* **Articolo**:
++++++

Tutto il bene possibile, si scoprì poi. Proprio perché Bacall era lontanissima dal canone estetico degli anni di guerra, cioè dalle pin-up polpose alla Betty Grable, Vreeland capì di aver fatto bingo e la mise nelle mani di Louise Dahl-Wolfe, la prima di una serie di preziosi fotografi che avrebbe compreso, fra gli altri, Philippe Halsman, Elliott Landy, Bruce Davidson e Robert Capa.
Anche se la foto che forse decifra meglio il segreto di Bacall, intrecciandolo a quello di un’epoca, fu scattata sulla scaletta di un aereo ai tempi de La Regina d’Africa, Bogart nel mezzo e ai lati Lauren e Katharine Hepburn, sublimi proprio perché anomale, con i loro zigomi imperiosi e i loro pantaloni sportivi e la loro meravigliosa sfrontatezza. La rivalità con le altre stelle del cinema non l’ha difatti mai mortificata, e basti pensare al fantastico Come sposare un milionario e a quanto in quel film fa ridere e intenerisce accanto a Marilyn Monroe. Dove, tra l’altro, i costumi di scena erano uno più bello dell’altro.

++++++

* **Dati raccolti**:

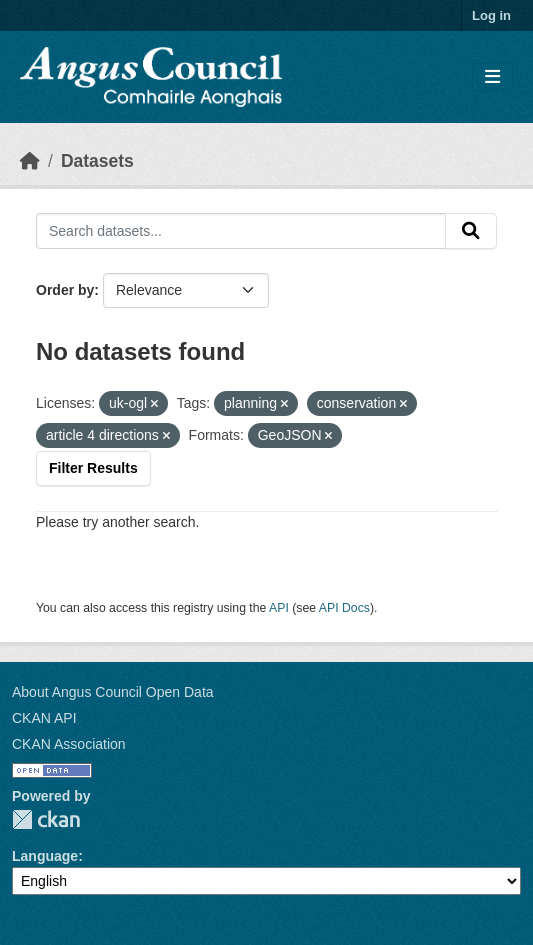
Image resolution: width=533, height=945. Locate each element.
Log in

++++++

Prosegui l'articolo su Lauren Bacall dopo la sua ultima frase.

* **Risultato del compito**:
Nessuna come lei ha portato gli abiti di lamé e i jumpsuit, cioè le tute elegantemente adattate all’ora dei cocktail; nessuna ha osato con altrettanta naturalezza l’ombelico scoperto, e stiamo sempre parlando degli Anni Quaranta. Pierre Cardin, Yves Saint-Laurent e Jean-Paul Gaultier l’hanno divinizzata, Kathleen Turner, Jessica Rabbit e Charlotte Rampling citata con deferenza.
Al Dakota Building su Central Park West, dove abitava, John Lennon e Leonard Bernstein sono stati fieri di averla come vicina. Molto del suo fascino stava in un mix consapevole di sex appeal e senso d’indipendenza, sempre più marcato col passare del tempo: ingiuria che non l’ha scalfita, visto che dopo i 50 le riuscì ancora di trionfare a Broadway. Sosteneva che «essere una stella non è una carriera ma un accidente». Ne conoscesse, il mondo, di accidenti del genere.